ATTIVITÀ DA SVOLGERE>
1. Traduci in inglese la frase "Ad accomunarle la cilindrata, le prestazioni e un prezzo concorrenziale." tratta dal brano sul confronto tra Kawasaki Z750R e Suzuki GSR750.
2. Trascrivi fedelmente la parte del brano sul confronto tra Kawasaki Z750R e Suzuki GSR750 che comincia con "Per quanto riguarda" e termina con "dalla sorella maggiore.".

***** BRANO SELEZIONATO *****

Kawasaki Z750R vs Suzuki Gsr750

La versione sport della nuda di Akashi e la maggiorata di Hamamatsu sono le naked più appetibili del 2011. Ad accomunarle la cilindrata, le prestazioni e un prezzo concorrenziale. Due proposte allettanti, che forse arrivano con un paio d'anni di ritardo

Kawasaki Z750R vs Suzuki Gsr750
Kawasaki Z750R vs Suzuki Gsr750
Tra le quattro giapponesi, Kawasaki e Suzuki sono le più affini, quelle per cui lo status di "cugine" calza a pennello. Non è un caso che nei primi anni duemila si fossero legate con uno stretto accordo commerciale che portò nei listini della casa di Akashi la KLV 1000, una maxi enduro identica alla Suzuki V-Strom 1000. Quando poi nel 2004 la "Kawa" sfornò la prima Z750 tutti sperarono nell'alter ego by Hamamatsu con il motore della supersportiva GSX-R750. Attesa che è andata delusa... almeno finora: a guardarla, infatti, la Suzuki GSR750 sembra proprio l'evoluzione stilistica della "Zeta".
Per quanto riguarda la Kawasaki Z750R, invece, sarebbe forse più preciso parlare di "allestimento" in chiave sport della nuda di Akashi, ma le modifiche sono tante e di tale sostanza che ci sentiamo di definire la "R" un modello a sé. A cambiare è quasi tutto il comparto ciclistico, da sempre imputato dalla stampa specializzata - e da gran parte della clientela che nel frattempo si è rivolta ai prodotti after market - come l'aspetto meno riuscito della regina delle nude. L'avantreno (forcella, cerchio, freni) è derivato in toto da quello della Kawasaki Z1000 del 2009, mentre al posteriore spunta un ammortizzatore con serbatoio del gas separato e regolazione del precarico molla di tipo millimetrico. A giustificare i 900 euro in più rispetto alla versione standard, segnaliamo anche la presenza di un bel forcellone in alluminio, ripreso sempre dalla sorella maggiore.

***** DATI ESTRATTI *****

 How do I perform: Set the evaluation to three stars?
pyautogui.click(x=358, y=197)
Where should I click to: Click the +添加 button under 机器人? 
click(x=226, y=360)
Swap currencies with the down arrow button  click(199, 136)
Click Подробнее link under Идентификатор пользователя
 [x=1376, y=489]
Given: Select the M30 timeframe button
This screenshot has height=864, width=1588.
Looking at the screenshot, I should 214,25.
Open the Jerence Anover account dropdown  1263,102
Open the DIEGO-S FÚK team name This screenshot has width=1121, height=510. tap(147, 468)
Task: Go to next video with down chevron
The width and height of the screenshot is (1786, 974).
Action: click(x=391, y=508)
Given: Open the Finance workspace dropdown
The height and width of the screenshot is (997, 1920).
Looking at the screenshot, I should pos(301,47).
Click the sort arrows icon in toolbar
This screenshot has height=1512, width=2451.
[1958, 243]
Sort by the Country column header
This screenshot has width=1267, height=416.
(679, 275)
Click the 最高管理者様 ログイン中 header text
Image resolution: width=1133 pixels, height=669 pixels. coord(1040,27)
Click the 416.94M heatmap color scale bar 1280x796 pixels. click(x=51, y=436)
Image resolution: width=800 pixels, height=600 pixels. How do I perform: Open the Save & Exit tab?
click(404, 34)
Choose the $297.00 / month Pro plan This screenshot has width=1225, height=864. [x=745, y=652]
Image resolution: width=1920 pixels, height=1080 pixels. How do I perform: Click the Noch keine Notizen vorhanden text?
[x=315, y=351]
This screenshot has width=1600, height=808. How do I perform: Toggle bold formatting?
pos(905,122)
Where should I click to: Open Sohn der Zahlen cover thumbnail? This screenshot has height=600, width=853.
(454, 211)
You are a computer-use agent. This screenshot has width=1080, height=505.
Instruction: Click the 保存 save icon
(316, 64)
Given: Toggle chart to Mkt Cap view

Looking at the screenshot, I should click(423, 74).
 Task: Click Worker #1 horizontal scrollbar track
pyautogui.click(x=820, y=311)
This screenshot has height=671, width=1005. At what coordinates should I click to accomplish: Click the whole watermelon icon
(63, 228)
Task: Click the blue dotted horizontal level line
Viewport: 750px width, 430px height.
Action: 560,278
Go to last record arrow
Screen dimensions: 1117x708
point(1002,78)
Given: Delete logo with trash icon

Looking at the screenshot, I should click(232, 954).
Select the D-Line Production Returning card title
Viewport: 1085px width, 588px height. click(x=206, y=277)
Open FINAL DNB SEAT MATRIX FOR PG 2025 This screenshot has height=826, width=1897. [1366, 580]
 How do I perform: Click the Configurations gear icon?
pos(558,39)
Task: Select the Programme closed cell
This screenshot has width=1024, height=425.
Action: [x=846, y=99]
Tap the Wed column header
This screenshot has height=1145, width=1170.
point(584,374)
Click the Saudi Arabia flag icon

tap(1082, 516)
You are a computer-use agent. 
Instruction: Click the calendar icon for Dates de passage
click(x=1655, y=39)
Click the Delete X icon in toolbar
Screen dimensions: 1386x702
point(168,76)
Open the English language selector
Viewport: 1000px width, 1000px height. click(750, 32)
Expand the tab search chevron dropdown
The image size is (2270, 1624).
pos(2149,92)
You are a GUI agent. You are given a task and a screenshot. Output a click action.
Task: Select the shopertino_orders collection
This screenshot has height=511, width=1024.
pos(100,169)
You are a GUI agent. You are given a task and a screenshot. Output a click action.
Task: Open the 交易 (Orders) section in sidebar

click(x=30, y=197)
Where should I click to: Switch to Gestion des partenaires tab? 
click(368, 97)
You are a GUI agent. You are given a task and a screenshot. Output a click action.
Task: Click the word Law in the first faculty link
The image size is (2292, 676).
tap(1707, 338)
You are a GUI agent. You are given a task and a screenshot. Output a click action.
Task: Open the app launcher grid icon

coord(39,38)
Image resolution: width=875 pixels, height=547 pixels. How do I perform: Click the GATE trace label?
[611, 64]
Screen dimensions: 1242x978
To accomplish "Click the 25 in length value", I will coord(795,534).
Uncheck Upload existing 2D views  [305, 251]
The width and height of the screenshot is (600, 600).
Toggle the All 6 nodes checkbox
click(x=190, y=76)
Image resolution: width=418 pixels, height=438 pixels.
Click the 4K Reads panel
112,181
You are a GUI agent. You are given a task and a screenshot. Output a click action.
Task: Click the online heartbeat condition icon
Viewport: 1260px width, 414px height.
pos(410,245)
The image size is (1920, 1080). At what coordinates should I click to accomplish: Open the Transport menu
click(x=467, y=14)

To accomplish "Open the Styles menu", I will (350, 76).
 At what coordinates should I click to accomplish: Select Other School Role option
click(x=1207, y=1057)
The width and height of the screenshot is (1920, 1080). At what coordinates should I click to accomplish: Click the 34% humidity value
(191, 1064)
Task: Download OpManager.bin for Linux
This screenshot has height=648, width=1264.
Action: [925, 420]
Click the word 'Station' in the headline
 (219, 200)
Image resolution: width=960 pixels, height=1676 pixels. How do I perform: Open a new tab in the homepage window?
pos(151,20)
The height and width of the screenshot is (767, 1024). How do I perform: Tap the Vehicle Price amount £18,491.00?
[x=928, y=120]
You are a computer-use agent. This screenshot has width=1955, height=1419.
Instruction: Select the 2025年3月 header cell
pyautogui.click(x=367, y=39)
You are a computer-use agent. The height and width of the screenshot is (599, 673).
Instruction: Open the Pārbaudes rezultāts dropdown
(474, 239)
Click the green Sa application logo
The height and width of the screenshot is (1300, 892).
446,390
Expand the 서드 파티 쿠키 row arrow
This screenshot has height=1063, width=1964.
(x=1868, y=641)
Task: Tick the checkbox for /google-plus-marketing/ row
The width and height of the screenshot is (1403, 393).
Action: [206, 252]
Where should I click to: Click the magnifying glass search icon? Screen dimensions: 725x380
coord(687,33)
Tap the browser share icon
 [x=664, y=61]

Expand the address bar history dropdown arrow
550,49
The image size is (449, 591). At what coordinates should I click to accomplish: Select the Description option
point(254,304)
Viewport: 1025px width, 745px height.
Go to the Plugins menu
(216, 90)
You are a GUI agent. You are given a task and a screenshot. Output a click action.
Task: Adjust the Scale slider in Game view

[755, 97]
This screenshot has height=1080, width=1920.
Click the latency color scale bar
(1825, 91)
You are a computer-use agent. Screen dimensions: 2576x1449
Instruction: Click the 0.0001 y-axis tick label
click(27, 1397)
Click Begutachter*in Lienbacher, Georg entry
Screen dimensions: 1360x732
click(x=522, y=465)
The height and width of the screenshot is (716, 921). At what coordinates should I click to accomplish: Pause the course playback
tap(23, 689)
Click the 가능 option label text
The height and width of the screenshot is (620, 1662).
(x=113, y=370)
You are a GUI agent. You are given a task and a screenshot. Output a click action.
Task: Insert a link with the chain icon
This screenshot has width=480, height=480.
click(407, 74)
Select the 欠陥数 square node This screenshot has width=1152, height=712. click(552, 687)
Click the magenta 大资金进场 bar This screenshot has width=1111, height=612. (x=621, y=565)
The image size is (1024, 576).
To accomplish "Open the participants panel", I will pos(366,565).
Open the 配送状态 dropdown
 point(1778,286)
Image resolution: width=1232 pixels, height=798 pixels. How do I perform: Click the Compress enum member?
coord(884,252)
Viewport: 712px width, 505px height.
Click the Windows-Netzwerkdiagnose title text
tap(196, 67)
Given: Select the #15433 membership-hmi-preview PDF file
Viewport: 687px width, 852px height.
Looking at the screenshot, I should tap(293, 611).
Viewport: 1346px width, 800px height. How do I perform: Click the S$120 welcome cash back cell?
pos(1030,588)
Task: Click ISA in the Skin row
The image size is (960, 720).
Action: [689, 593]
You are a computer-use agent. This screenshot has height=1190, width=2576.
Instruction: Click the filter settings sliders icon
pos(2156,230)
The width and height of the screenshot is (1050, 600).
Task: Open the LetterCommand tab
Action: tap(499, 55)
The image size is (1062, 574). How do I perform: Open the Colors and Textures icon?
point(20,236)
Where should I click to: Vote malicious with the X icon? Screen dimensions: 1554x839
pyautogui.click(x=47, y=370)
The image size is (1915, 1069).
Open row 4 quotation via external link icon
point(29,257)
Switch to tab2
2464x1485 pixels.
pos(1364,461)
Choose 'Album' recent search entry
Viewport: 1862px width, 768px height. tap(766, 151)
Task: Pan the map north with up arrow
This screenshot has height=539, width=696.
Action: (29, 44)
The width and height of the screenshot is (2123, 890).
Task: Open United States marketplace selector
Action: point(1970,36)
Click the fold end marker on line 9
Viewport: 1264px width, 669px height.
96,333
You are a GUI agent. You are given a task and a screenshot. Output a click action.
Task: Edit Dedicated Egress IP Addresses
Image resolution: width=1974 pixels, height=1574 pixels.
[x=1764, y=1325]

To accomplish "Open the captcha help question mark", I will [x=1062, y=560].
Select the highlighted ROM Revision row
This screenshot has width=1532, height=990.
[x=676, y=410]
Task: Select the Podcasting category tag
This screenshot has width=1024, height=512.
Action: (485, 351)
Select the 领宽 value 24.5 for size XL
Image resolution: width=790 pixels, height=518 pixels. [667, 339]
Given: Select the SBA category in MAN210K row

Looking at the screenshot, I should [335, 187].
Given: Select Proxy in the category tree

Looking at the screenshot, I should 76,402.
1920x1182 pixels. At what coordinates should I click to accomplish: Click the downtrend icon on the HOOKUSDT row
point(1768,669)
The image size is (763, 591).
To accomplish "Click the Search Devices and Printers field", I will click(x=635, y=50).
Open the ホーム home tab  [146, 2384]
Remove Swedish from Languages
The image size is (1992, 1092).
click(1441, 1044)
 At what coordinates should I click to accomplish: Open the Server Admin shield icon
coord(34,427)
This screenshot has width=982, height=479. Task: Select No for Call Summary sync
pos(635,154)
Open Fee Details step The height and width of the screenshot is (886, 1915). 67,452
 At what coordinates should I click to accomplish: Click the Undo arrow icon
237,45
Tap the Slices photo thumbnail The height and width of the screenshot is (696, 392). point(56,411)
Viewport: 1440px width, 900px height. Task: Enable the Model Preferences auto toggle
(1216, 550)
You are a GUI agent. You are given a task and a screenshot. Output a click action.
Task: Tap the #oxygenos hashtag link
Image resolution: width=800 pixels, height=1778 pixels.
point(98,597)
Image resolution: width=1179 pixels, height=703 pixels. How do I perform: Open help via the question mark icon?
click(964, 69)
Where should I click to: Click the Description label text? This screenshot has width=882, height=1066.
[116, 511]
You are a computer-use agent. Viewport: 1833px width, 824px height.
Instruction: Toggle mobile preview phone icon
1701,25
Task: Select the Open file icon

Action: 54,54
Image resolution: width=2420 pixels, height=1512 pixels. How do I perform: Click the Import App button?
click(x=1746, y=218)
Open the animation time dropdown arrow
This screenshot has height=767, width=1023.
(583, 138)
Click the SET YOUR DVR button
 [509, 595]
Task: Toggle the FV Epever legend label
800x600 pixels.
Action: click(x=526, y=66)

*****

RISULTATI ATTIVITÀ>
1. What they have in common is engine displacement, performance and a competitive price.

2.
Per quanto riguarda la Kawasaki Z750R, invece, sarebbe forse più preciso parlare di "allestimento" in chiave sport della nuda di Akashi, ma le modifiche sono tante e di tale sostanza che ci sentiamo di definire la "R" un modello a sé. A cambiare è quasi tutto il comparto ciclistico, da sempre imputato dalla stampa specializzata - e da gran parte della clientela che nel frattempo si è rivolta ai prodotti after market - come l'aspetto meno riuscito della regina delle nude. L'avantreno (forcella, cerchio, freni) è derivato in toto da quello della Kawasaki Z1000 del 2009, mentre al posteriore spunta un ammortizzatore con serbatoio del gas separato e regolazione del precarico molla di tipo millimetrico. A giustificare i 900 euro in più rispetto alla versione standard, segnaliamo anche la presenza di un bel forcellone in alluminio, ripreso sempre dalla sorella maggiore.